PROBLEM STATEMENT:
The data are to be restated in full, exactly as presented.

SUPPLIED DATA:
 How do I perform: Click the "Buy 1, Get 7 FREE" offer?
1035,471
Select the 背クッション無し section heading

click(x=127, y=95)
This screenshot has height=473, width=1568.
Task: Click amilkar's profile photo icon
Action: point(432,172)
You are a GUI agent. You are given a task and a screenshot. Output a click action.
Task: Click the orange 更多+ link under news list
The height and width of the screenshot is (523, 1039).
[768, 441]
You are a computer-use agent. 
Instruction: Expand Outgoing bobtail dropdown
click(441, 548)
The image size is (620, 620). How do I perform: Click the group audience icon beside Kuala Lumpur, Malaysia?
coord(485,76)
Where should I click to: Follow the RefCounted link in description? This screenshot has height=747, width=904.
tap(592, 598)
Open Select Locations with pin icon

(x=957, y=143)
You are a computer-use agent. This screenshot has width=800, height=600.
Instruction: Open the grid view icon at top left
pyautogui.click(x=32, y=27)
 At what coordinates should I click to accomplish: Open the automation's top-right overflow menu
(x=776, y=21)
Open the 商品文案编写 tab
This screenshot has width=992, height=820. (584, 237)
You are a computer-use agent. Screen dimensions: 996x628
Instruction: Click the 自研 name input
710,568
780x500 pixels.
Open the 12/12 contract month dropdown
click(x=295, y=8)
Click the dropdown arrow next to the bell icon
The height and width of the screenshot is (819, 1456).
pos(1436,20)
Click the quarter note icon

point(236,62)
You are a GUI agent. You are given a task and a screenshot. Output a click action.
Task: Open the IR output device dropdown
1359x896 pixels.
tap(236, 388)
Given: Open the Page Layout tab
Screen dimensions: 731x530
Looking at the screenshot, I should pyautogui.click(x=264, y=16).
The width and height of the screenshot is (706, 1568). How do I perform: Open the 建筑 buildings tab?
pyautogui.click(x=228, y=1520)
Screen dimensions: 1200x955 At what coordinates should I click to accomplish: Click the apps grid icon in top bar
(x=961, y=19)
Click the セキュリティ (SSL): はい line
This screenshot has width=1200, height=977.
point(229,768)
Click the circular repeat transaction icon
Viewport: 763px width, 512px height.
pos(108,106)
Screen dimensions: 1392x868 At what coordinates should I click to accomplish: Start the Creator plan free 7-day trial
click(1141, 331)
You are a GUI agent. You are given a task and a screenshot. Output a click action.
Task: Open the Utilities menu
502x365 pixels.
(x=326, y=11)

ANSWER TO THIS EXERCISE:
 How do I perform: Click the "Buy 1, Get 7 FREE" offer?
1035,471
Select the 背クッション無し section heading

click(x=127, y=95)
This screenshot has height=473, width=1568.
Task: Click amilkar's profile photo icon
Action: point(432,172)
You are a GUI agent. You are given a task and a screenshot. Output a click action.
Task: Click the orange 更多+ link under news list
The height and width of the screenshot is (523, 1039).
[768, 441]
You are a computer-use agent. 
Instruction: Expand Outgoing bobtail dropdown
click(441, 548)
The image size is (620, 620). How do I perform: Click the group audience icon beside Kuala Lumpur, Malaysia?
coord(485,76)
Where should I click to: Follow the RefCounted link in description? This screenshot has height=747, width=904.
tap(592, 598)
Open Select Locations with pin icon

(x=957, y=143)
You are a computer-use agent. This screenshot has width=800, height=600.
Instruction: Open the grid view icon at top left
pyautogui.click(x=32, y=27)
 At what coordinates should I click to accomplish: Open the automation's top-right overflow menu
(x=776, y=21)
Open the 商品文案编写 tab
This screenshot has width=992, height=820. (584, 237)
You are a computer-use agent. Screen dimensions: 996x628
Instruction: Click the 自研 name input
710,568
780x500 pixels.
Open the 12/12 contract month dropdown
click(x=295, y=8)
Click the dropdown arrow next to the bell icon
The height and width of the screenshot is (819, 1456).
pos(1436,20)
Click the quarter note icon

point(236,62)
You are a GUI agent. You are given a task and a screenshot. Output a click action.
Task: Open the IR output device dropdown
1359x896 pixels.
tap(236, 388)
Given: Open the Page Layout tab
Screen dimensions: 731x530
Looking at the screenshot, I should pyautogui.click(x=264, y=16).
The width and height of the screenshot is (706, 1568). How do I perform: Open the 建筑 buildings tab?
pyautogui.click(x=228, y=1520)
Screen dimensions: 1200x955 At what coordinates should I click to accomplish: Click the apps grid icon in top bar
(x=961, y=19)
Click the セキュリティ (SSL): はい line
This screenshot has width=1200, height=977.
point(229,768)
Click the circular repeat transaction icon
Viewport: 763px width, 512px height.
pos(108,106)
Screen dimensions: 1392x868 At what coordinates should I click to accomplish: Start the Creator plan free 7-day trial
click(1141, 331)
You are a GUI agent. You are given a task and a screenshot. Output a click action.
Task: Open the Utilities menu
502x365 pixels.
(x=326, y=11)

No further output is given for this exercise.